==== LESETEXT
@Robin: Full ack.
Willst du jedoch einen Blumenstrauß aus ungewöhnlichen Pflanzen erschaffen, dann ist der Löwenzahn Teil des Kunstwerkes. - Denn du erzeugst ja einen Blumenstrauß.
Wenn du ein Gebäude zu einen bestimmten Zweck erbauen willst, fragst du einen Ingenieur.
Für zweckmäßigen Gebäudebau sind Ingenieure zuständig.
Erst, wenn das Gebäude über den eigentlichen Zweck hinaus noch eine Verschönerung seiner selbst willen haben soll, dann kümmert sich ein Architekt darum. Und dann ist dieser spezielle Aspekt des Gebäudes auch Kunst.
Bei der Musik für bestimmte Anlässe lautet die Frage: Welchen Zweck erfüllt die Musik? Will man damit mehr Leute zu den Anlass locken? Dann ist es Kommerz.
Oder spielt man die Musik ihrer selbst willen? Dann ist es Kunst.
Bildhauer, die für Propaganda eingesetzt werden, erschaffen in meinen Augen keine Kunstwerke.
Das sind Beispiele, die ich durchaus so unterschreiben könnte, dennoch:
Ich bleibe dabei: Kunstwerke dienen keinem Zweck.
Das halte ich für falsch.
========
==== ANGEZEIGTE ANGABEN
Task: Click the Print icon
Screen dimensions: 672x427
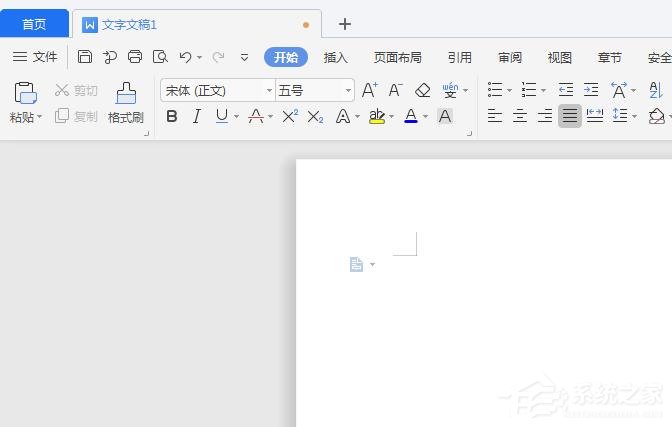Action: (135, 57)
========
(AUFGABE 1): Wer ist laut dem Text über Kunst und Zweck für zweckmäßigen Gebäudebau zuständig?
(AUFGABE 2):
Stimmen die folgenden Aussagen mit dem Text über Kunst und Zweck überein? Antworte jeweils mit Ja oder Nein und zitiere die entscheidenden Worte.
(a) Um die Verschönerung eines Gebäudes über den eigentlichen Zweck hinaus kümmert sich ein Architekt.
(b) Bildhauer, die für Propaganda eingesetzt werden, erschaffen nach Ansicht der schreibenden Person Kunstwerke.
(c) Musik, die man ihrer selbst willen spielt, ist Kunst.
(AUFGABE 3): Schreibe aus dem Text über Kunst und Zweck den Abschnitt wörtlich ab, beginnend mit „Erst, wenn das“ und weiter bis einschließlich „ich für falsch.“.

(RICHTIGE LÖSUNG 1): Ingenieure.

(RICHTIGE LÖSUNG 2):
(a) Ja: „Erst, wenn das Gebäude über den eigentlichen Zweck hinaus noch eine Verschönerung seiner selbst willen haben soll, dann kümmert sich ein Architekt darum.“
(b) Nein: „Bildhauer, die für Propaganda eingesetzt werden, erschaffen in meinen Augen keine Kunstwerke.“
(c) Ja: „Oder spielt man die Musik ihrer selbst willen? Dann ist es Kunst.“

(RICHTIGE LÖSUNG 3):
Erst, wenn das Gebäude über den eigentlichen Zweck hinaus noch eine Verschönerung seiner selbst willen haben soll, dann kümmert sich ein Architekt darum. Und dann ist dieser spezielle Aspekt des Gebäudes auch Kunst.
Bei der Musik für bestimmte Anlässe lautet die Frage: Welchen Zweck erfüllt die Musik? Will man damit mehr Leute zu den Anlass locken? Dann ist es Kommerz.
Oder spielt man die Musik ihrer selbst willen? Dann ist es Kunst.
Bildhauer, die für Propaganda eingesetzt werden, erschaffen in meinen Augen keine Kunstwerke.
Das sind Beispiele, die ich durchaus so unterschreiben könnte, dennoch:
Ich bleibe dabei: Kunstwerke dienen keinem Zweck.
Das halte ich für falsch.